## Assignment:
Somewhere below, one line contains "1456x819 pixels. How" and a later line contains "Task: Click the add new style rule plus icon". Output those two lines and everything between them exactly, and nothing else.

Source data Block Start

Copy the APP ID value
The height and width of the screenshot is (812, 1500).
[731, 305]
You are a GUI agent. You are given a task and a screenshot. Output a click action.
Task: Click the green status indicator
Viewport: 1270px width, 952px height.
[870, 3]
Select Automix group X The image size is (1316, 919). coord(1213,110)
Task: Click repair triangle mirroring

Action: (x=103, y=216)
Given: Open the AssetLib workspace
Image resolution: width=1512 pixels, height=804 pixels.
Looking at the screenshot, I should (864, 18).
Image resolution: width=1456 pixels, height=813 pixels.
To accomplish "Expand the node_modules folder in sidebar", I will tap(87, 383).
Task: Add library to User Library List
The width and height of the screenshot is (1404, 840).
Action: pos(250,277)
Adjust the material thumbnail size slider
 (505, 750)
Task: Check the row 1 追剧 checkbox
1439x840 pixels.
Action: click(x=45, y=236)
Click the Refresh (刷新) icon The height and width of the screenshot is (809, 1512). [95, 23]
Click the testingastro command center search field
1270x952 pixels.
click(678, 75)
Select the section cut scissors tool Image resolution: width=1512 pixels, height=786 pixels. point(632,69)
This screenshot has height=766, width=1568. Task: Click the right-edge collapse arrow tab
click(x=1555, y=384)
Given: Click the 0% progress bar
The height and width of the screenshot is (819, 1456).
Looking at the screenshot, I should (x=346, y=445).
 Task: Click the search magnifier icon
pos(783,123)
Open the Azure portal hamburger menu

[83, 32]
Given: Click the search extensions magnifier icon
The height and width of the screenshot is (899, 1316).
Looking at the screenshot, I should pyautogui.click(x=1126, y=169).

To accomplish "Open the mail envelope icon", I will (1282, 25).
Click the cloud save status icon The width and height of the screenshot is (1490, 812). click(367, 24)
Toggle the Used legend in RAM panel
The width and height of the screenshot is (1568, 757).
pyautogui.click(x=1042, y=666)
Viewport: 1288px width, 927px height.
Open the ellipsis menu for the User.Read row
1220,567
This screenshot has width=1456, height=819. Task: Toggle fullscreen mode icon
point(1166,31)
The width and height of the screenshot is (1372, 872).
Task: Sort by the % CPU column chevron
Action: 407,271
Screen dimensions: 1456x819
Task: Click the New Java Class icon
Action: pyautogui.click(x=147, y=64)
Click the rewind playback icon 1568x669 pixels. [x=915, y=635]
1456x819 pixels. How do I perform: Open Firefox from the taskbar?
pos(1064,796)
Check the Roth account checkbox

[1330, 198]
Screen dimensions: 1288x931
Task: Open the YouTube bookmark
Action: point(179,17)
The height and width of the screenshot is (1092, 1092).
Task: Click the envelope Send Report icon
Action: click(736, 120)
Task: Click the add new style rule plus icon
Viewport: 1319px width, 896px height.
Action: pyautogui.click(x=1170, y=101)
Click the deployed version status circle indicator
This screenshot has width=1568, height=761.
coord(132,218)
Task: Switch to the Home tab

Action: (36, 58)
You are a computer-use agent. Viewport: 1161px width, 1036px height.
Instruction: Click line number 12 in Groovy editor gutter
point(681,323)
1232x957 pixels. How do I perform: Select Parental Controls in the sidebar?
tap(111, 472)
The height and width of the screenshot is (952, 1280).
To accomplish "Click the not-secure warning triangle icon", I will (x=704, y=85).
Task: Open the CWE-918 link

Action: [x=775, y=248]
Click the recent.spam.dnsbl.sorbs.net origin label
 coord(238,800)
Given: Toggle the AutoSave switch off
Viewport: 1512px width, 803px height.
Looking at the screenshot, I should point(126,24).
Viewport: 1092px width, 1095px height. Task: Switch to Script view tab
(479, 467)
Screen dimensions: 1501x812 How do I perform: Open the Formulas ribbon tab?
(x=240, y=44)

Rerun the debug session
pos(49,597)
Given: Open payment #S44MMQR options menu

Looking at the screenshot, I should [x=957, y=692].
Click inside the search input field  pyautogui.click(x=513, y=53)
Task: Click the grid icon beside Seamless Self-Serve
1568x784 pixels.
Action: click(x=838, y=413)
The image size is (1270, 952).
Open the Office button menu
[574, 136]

Source data Block End

## Result:
1456x819 pixels. How do I perform: Open Firefox from the taskbar?
pos(1064,796)
Check the Roth account checkbox

[1330, 198]
Screen dimensions: 1288x931
Task: Open the YouTube bookmark
Action: point(179,17)
The height and width of the screenshot is (1092, 1092).
Task: Click the envelope Send Report icon
Action: click(736, 120)
Task: Click the add new style rule plus icon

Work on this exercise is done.